Sostiene Bersani che, al netto di pensioni e interessi sul debito, la spesa pubblica italiana è più bassa di quella di altri paesi. Sul piano fattuale, l’affermazione è incontrovertibile. Il vero punto, però, sta nel rovescio della medaglia: per pensioni e interessi, siamo i primi in classifica.
L’insegnamento da trarne è semplice: chiunque abbia a cuore le altre voci di spesa (nuovo welfare, politiche industriali, investimenti produttivi) dovrebbe avere un’unica ossessione, quella di aggredire le due voci che assorbono così tanto. Come si concilia questa ossessione con la proposta del Pd di risolvere il nodo esodati semplicemente allargando i cordoni della spesa, piuttosto che distinguendo caso per caso in base ai rendimenti delle pensioni promesse e individuando politiche attive per il reinserimento? E visto che la transizione verso l’equilibrio del sistema pensionistico è ancora lenta, perché non pensare a un contributo di equità che recuperi subito risorse da chi riceve pensioni sopra una certa soglia non giustificate dai contributi versati?
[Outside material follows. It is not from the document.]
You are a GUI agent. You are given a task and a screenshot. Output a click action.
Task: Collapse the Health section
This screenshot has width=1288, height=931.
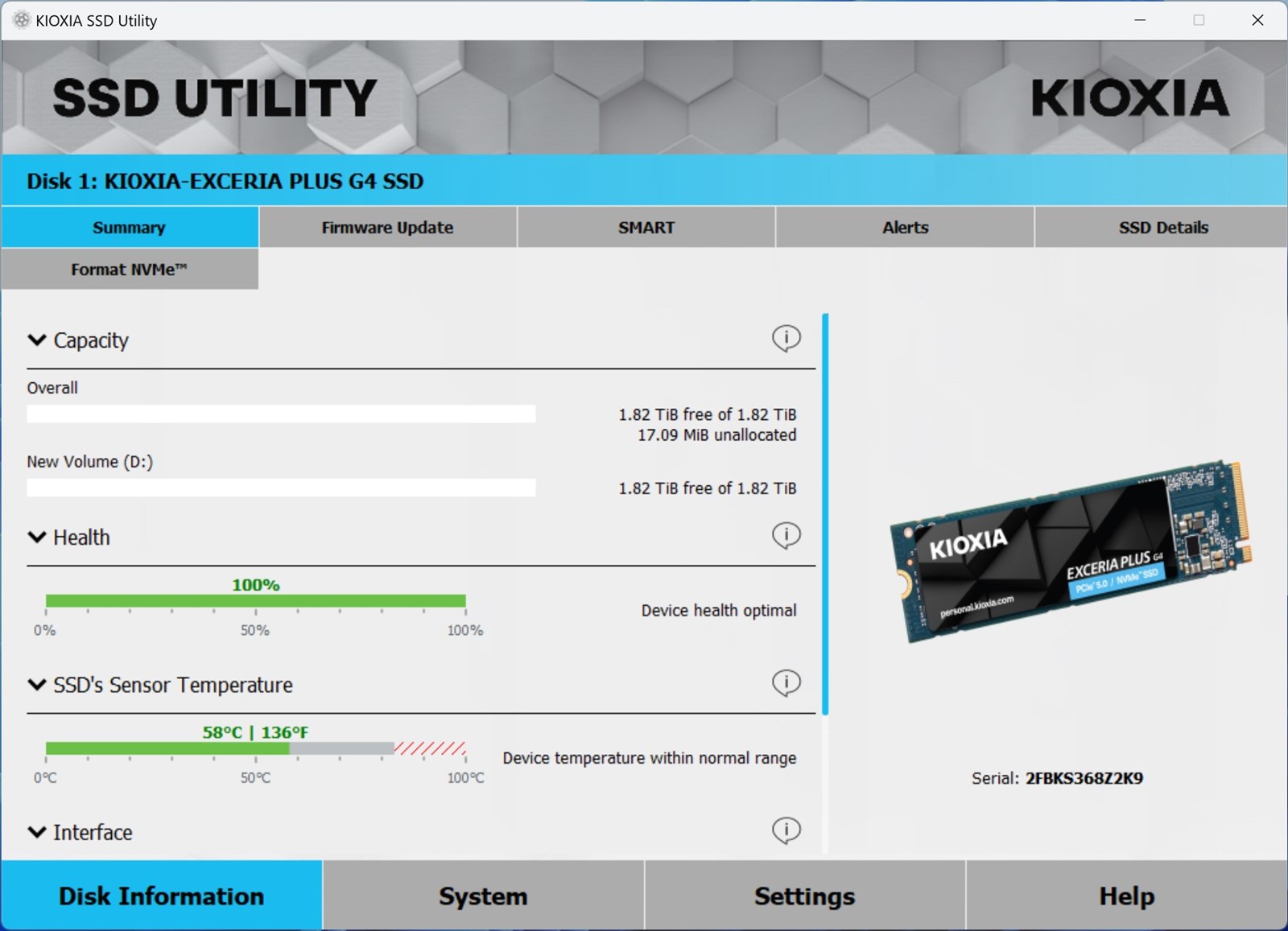(x=37, y=538)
Sul debito, invece, manca ancora una strategia chiara di dismissioni o una proposta di patrimoniale straordinaria che abbia gettiti non simbolici e non venga subito destinata ad altre spese elettoralistiche.
Insomma: meglio un passerotto in mano (aggredire i nodi di pensioni e interessi attraverso proposte credibili) che un tacchino sul tetto (promettere politiche industriali e di welfare che non sappiamo come pagare).